The Minnesota Department of Health said Wednesday it has found no clusters of cancer, premature births or low-birthweight babies in parts of Washington County where groundwater was contaminated years ago by a 3M Co. chemical.
The review, prompted by residents' concerns, flatly contradicts the conclusions of an expert hired by state Attorney General Lori Swanson and comes just days before the start of a long-awaited trial between the state and 3M. The chemicals' potential health implications are a major component of Swanson's claims that Minnesota incurred up to $5 billion in damage to its natural resources.
In their report, state health officials said that, while they are concerned about the potential health impacts of the compounds known as PFCs, they employed widely accepted statistical methods used in public health to reach their conclusions. The findings, they noted, are similar to those they reported in 2007 and 2015.
But an internal Health Department document obtained late Wednesday by the Star Tribune indicates that the agency is on a collision course with Swanson's office over the conflicting public health findings. The document states that underlying data have problems because Health Department scientists were rushed to complete it. In it, a department epidemiologist says that while he is confident in the study's conclusions, "the cancer portion will be weak; much below our historical standards."
The Health Department said later Wednesday that the concerns raised in the document "were subsequently addressed before the release of the reports. These concerns did not pertain to the conclusions of the analyses, but rather with a desire to ensure that we could develop additional examples and background information to more easily explain our analyses to the community. The reports had full and proper technical review."
Said Swanson: "I can only conclude from this that the agency is embarrassed because it is so late to the table in protecting the public health."

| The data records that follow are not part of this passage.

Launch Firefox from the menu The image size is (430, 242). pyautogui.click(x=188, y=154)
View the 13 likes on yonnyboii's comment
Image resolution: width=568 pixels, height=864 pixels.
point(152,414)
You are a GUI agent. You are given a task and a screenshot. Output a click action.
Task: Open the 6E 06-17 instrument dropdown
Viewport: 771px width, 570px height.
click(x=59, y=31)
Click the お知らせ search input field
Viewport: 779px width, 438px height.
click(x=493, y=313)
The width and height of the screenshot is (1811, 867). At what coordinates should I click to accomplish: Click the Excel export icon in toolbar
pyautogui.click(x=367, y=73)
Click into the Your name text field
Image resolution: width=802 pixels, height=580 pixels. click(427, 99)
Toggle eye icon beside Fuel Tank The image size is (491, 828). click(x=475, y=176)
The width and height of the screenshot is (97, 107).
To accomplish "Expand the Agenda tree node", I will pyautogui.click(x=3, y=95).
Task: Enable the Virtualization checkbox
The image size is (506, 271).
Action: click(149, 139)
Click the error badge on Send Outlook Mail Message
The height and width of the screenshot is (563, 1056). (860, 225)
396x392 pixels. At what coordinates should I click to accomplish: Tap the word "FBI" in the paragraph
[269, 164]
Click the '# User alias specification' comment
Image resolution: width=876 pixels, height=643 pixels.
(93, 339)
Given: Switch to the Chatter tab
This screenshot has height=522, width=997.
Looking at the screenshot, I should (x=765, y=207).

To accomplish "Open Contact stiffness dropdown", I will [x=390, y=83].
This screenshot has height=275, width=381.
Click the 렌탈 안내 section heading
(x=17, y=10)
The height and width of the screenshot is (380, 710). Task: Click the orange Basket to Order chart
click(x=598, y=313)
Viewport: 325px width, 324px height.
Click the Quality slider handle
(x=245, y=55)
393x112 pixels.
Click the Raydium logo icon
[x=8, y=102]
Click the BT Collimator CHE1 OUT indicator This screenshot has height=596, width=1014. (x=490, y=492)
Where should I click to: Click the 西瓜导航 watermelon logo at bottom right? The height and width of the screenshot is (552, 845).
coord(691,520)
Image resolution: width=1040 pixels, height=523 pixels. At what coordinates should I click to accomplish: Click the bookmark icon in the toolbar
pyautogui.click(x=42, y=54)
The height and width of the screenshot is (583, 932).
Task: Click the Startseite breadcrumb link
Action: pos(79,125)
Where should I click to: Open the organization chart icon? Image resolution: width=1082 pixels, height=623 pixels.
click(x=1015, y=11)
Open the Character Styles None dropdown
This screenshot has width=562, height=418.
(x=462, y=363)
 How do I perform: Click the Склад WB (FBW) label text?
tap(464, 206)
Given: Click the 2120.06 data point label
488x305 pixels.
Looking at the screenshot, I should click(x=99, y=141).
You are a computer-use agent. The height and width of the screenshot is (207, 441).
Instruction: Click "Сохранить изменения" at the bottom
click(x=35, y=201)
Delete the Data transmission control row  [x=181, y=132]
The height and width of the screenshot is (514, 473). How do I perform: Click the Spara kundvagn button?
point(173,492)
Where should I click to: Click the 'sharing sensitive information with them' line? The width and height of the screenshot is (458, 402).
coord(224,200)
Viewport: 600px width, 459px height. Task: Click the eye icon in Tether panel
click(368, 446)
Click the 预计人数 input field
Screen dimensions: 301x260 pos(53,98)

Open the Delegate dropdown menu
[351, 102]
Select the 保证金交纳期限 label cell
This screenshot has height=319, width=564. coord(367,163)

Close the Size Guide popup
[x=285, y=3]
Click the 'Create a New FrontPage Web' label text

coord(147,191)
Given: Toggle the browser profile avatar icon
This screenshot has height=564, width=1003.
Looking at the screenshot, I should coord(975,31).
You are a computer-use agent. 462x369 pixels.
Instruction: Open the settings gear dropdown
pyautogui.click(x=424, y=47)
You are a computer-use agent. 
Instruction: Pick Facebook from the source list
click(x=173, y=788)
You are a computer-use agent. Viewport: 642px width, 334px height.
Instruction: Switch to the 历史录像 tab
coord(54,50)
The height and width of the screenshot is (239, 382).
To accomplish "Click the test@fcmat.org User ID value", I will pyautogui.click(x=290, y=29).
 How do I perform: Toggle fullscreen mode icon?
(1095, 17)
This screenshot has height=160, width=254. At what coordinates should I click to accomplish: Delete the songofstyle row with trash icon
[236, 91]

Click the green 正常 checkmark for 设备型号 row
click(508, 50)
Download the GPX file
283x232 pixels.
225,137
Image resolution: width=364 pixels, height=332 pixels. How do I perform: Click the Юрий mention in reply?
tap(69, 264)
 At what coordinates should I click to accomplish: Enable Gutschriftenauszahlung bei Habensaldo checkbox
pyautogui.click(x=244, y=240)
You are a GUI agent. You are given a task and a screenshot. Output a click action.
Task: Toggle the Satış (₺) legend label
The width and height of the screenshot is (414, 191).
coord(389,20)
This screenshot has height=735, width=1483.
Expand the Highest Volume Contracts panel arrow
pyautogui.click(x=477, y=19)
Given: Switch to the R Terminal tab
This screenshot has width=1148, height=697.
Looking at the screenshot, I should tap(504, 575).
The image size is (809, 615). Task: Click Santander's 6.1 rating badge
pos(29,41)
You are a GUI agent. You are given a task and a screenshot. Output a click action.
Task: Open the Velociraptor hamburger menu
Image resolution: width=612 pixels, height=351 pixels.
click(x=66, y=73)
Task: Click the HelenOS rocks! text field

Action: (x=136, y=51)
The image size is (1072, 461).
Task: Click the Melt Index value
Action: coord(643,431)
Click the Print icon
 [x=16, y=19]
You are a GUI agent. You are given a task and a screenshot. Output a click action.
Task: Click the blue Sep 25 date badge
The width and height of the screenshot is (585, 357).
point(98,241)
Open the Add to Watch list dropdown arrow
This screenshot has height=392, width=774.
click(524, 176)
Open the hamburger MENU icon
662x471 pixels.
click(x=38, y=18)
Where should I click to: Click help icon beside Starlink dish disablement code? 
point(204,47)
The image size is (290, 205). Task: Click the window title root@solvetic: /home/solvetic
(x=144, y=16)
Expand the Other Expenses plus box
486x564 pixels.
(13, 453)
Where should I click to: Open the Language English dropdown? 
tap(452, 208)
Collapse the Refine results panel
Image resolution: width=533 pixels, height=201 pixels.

3M officials said they will likely make the disagreement a question for the jury next week. "We do not believe there is a PFC-related public health issue in Minnesota and look forward to discussing the MDH report with the State during trial," the company said in a statement.
In releasing Wednesday's report, the Health Department said the state's long-term efforts to protect Washington County residents from contaminated drinking water have paid off.
The compounds — known as perfluorinated chemicals, or PFCs — were made by 3M at Washington County facilities for decades and, with industrial waste, legally dumped at nearby landfills. Their nonstick, dirt-repellent qualities made them attractive for industrial processes and consumer products.
Over time, however, a series of studies has linked PFCs to various health problems in humans and laboratory animals.
State health officials said they reanalyzed birth and cancer data for the southeast metro communities that have long been affected by a 100-square-mile plume of contaminated groundwater. Their report covered rates of low birthweight babies and premature births in three different time spans from 2001 to 2015, compared to unaffected communities in the rest of Washington County and the metro region. While they found considerable variation, it was within the range that would be expected under ordinary circumstances, said Jessie Shmool, a state epidemiologist.
They also examined rates for 24 types of cancer from 1988 to 2012 and found no significant differences compared to Minnesota's overall population and residents in unaffected areas.
They added that this doesn't mean PFCs are harmless. Numerous studies have linked PFCs to higher rates of some cancers, developmental problems in children, high cholesterol and weaker response to immunizations. As a result, in recent years federal and state health officials have drastically lowered the concentrations considered safe in drinking water. Minnesota health officials have led in that effort.
But the report does contradict some of the findings of Swanson's hired expert, David Sunding, which raised alarms in east metro communities when they were made public in November. For instance, Sunding, a natural resources economist at the University of California, Berkeley, found that from 2001 to 2006, Oakdale mothers exposed to contaminated drinking water were 34 percent more likely to deliver premature babies compared with county mothers who did not have contaminated water.
After 2006, when Oakdale switched to an uncontaminated municipal water system, that rate dropped to 13 percent, which he said fit with a gradual decline in blood concentrations.
While cancer rates are more difficult to assess, Sunding said, he found similar patterns with both adult and childhood cancer cases in Washington County, the smallest geographic unit available. Prostate cancer, for example, was 30 percent higher there than in other Minnesota counties from 2005 to 2012, he said.
Sunding said Wednesday that regardless of the Health Department's conclusions, some of its data show trends similar to his own. For example, rates of premature births in Oakdale showed a decline after 2006, just as he found. And they did find some unusually high rates of childhood cancer.
"Despite what the report says, they confirm important findings," he said.